● **Instructions for the task**: Reproduce the entries below exactly, but only from the line containing "Image resolution: width=1200" to the line containing "Advance game providers", inclusive.

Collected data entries
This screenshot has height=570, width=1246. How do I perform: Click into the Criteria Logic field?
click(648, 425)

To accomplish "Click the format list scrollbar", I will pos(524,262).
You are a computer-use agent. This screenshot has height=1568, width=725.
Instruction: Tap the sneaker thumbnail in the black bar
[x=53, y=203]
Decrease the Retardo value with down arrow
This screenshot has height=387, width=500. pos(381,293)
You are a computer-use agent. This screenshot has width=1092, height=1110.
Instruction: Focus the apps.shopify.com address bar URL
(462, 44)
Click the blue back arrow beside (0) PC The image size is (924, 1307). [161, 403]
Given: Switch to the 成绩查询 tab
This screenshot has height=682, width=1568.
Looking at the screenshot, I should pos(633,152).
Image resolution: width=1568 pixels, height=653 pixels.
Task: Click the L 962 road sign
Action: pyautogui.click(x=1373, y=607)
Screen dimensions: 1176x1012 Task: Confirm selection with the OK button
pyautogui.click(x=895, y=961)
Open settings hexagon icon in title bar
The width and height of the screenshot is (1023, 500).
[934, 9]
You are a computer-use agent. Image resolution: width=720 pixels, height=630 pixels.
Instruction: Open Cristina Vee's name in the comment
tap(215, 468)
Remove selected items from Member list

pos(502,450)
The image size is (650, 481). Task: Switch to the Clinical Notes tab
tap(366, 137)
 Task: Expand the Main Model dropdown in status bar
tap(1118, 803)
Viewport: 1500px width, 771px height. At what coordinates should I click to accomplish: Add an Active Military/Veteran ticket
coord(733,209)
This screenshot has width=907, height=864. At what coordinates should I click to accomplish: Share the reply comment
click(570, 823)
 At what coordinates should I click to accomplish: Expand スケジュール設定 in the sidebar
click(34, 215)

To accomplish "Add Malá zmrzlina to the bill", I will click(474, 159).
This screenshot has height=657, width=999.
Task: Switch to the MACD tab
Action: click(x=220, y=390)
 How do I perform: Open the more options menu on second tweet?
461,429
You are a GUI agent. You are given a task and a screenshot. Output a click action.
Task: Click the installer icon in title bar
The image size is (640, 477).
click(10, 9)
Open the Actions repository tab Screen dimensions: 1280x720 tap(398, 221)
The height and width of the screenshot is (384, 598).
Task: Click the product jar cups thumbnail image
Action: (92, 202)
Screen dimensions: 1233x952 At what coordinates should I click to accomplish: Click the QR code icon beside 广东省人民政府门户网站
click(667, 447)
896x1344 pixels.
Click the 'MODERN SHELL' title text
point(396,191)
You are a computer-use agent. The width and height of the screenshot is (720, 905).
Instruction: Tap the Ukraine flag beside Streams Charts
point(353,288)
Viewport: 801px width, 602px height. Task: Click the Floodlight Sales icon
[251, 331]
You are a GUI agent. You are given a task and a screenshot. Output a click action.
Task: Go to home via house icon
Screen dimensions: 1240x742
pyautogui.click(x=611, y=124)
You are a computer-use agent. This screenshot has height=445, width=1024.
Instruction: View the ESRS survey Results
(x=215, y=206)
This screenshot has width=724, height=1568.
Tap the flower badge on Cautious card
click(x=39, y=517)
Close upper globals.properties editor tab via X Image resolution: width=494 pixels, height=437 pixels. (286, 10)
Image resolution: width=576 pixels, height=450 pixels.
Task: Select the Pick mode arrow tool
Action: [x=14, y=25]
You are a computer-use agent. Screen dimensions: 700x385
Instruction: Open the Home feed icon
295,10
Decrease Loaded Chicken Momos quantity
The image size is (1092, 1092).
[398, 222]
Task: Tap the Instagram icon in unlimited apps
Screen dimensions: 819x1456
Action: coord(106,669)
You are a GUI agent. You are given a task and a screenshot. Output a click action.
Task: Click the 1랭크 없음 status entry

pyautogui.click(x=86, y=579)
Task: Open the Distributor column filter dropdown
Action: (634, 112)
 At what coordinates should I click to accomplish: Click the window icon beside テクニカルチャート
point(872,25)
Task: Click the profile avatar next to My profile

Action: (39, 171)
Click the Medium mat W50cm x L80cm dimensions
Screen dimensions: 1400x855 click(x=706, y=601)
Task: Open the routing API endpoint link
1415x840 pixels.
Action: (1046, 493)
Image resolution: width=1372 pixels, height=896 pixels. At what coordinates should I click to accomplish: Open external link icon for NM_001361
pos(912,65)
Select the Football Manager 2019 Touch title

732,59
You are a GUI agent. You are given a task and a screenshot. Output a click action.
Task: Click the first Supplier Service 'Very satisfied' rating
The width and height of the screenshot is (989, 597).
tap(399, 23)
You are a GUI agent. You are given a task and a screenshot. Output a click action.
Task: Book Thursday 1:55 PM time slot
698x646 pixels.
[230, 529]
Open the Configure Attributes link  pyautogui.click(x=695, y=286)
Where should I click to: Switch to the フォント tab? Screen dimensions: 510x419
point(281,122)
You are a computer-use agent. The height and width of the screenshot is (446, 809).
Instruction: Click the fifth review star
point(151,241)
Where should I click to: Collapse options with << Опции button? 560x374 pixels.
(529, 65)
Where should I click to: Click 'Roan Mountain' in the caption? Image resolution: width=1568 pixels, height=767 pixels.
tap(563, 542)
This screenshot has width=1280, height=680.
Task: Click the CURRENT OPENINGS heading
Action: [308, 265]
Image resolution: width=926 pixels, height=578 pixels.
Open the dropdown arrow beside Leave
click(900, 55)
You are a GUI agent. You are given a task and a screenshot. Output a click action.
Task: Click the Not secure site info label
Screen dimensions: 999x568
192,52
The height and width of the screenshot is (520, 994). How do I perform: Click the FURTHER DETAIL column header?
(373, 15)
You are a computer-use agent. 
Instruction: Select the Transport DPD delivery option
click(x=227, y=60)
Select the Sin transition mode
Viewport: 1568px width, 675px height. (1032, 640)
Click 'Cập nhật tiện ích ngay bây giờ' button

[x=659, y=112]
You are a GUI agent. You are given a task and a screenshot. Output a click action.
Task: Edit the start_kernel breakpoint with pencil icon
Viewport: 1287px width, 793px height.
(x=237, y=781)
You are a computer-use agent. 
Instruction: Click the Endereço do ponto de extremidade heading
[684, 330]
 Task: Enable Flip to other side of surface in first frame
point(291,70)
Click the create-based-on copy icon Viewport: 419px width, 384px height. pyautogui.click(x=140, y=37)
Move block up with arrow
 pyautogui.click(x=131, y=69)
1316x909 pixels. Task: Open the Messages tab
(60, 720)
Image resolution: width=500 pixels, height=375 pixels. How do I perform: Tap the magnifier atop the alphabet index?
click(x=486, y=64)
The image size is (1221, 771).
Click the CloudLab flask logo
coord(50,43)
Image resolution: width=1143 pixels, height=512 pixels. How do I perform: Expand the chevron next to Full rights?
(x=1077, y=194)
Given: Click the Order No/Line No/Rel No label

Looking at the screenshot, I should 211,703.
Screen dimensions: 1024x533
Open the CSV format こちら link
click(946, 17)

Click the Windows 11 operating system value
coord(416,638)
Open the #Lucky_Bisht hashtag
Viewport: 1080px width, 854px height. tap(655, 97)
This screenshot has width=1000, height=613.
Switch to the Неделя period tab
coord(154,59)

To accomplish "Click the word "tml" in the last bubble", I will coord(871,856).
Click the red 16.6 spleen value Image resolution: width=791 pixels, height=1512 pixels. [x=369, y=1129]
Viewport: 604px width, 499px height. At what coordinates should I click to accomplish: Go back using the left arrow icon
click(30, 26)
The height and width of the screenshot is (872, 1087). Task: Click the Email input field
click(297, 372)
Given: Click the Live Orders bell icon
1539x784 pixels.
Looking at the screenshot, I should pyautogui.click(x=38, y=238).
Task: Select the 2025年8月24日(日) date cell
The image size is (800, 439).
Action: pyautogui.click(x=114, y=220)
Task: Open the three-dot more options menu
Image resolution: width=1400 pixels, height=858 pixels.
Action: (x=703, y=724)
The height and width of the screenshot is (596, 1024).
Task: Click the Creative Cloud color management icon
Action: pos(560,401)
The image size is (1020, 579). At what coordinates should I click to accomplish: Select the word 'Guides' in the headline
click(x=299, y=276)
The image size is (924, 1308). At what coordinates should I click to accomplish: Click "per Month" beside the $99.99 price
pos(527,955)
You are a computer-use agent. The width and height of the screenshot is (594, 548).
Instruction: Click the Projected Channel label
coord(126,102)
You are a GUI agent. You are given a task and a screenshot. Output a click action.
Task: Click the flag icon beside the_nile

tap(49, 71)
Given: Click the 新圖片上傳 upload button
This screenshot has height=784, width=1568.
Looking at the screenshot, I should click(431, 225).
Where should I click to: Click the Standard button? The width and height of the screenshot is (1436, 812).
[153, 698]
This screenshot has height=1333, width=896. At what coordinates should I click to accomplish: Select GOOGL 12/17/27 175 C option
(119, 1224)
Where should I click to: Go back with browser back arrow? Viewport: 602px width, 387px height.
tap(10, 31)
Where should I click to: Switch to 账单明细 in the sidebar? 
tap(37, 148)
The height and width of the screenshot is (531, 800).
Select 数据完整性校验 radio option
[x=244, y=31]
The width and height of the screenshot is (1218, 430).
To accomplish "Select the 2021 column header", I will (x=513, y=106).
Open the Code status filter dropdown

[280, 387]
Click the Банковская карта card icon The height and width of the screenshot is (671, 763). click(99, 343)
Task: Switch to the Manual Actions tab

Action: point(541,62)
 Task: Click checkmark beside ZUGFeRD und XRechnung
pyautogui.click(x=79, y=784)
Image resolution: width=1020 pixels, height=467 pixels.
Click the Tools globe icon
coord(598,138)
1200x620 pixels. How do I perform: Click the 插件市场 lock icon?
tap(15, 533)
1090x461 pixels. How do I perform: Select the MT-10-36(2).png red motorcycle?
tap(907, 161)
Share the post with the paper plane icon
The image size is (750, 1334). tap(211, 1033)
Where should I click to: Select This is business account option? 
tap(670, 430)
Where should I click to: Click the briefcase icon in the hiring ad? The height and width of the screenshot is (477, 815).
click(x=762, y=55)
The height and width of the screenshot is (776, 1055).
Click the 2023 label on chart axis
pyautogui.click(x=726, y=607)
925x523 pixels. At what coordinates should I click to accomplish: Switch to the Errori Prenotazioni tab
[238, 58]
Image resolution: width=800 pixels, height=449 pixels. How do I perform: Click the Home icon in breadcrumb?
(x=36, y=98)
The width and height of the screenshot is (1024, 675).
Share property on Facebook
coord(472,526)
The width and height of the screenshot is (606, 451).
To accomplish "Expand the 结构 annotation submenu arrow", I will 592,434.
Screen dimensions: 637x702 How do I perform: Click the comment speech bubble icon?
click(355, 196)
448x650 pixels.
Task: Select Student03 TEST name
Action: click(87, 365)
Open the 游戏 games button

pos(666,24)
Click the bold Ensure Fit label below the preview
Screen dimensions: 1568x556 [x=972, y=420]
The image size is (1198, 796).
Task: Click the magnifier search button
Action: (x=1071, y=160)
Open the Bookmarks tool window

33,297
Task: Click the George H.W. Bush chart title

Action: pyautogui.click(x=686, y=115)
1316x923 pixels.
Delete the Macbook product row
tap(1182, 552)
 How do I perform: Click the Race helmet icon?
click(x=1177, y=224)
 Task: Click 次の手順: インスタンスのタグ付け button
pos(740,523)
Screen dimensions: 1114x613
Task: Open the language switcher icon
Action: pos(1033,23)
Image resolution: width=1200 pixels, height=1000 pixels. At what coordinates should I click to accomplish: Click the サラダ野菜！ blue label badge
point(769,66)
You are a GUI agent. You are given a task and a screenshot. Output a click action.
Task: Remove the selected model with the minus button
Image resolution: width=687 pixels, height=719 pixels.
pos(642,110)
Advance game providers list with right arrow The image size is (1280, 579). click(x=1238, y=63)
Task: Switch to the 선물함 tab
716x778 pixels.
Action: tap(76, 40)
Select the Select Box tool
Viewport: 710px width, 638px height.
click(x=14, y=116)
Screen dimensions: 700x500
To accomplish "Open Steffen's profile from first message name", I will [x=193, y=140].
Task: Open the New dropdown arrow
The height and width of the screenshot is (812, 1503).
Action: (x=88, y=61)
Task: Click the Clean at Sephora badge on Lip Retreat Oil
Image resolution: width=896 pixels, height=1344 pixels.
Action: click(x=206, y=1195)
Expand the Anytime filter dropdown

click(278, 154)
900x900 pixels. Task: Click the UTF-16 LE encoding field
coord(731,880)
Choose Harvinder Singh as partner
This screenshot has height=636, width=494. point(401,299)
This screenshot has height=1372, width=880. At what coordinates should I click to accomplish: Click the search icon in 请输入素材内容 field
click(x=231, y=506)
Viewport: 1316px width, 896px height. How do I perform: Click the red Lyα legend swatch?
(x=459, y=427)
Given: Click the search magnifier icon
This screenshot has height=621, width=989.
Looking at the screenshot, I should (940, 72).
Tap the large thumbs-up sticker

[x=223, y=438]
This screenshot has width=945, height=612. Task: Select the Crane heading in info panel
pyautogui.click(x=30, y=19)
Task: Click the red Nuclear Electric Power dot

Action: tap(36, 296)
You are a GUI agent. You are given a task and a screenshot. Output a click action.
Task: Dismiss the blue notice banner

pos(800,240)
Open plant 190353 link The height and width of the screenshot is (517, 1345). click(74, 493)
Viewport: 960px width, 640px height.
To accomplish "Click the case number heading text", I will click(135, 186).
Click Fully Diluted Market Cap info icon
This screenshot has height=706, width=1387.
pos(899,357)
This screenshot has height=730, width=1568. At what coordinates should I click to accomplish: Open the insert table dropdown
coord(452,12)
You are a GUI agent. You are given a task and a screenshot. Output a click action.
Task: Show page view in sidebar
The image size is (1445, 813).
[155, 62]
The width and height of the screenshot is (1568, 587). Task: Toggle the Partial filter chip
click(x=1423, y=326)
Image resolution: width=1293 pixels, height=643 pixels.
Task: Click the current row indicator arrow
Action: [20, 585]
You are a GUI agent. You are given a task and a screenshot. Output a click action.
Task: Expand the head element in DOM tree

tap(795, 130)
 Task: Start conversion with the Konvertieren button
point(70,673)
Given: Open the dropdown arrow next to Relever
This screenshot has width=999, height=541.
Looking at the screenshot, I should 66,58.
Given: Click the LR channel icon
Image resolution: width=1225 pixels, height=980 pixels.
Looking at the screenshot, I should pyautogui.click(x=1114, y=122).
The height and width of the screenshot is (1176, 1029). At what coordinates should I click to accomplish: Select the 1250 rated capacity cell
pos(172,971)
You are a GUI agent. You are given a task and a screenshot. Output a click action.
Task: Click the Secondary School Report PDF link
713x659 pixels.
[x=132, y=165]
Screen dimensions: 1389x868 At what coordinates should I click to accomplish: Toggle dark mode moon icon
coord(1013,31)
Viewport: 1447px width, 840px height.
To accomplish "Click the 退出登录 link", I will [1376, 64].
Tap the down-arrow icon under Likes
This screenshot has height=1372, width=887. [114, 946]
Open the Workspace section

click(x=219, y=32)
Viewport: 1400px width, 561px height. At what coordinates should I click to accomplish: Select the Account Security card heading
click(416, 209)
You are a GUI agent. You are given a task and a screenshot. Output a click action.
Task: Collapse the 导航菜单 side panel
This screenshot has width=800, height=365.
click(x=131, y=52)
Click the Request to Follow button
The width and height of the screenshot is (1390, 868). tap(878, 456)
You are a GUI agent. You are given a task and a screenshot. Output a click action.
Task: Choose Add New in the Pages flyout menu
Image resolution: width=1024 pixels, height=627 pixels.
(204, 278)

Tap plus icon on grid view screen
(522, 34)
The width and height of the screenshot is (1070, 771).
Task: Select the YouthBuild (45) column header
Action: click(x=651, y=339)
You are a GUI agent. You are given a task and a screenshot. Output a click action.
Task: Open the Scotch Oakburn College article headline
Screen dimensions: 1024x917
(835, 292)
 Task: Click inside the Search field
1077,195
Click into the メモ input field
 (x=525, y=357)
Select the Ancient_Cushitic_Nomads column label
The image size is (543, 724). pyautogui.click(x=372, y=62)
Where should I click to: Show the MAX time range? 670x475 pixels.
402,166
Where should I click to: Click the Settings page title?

● **Response below**:
Image resolution: width=1200 pixels, height=1000 pixels. At what coordinates should I click to accomplish: Click the サラダ野菜！ blue label badge
point(769,66)
You are a GUI agent. You are given a task and a screenshot. Output a click action.
Task: Remove the selected model with the minus button
Image resolution: width=687 pixels, height=719 pixels.
pos(642,110)
Advance game providers list with right arrow The image size is (1280, 579). click(x=1238, y=63)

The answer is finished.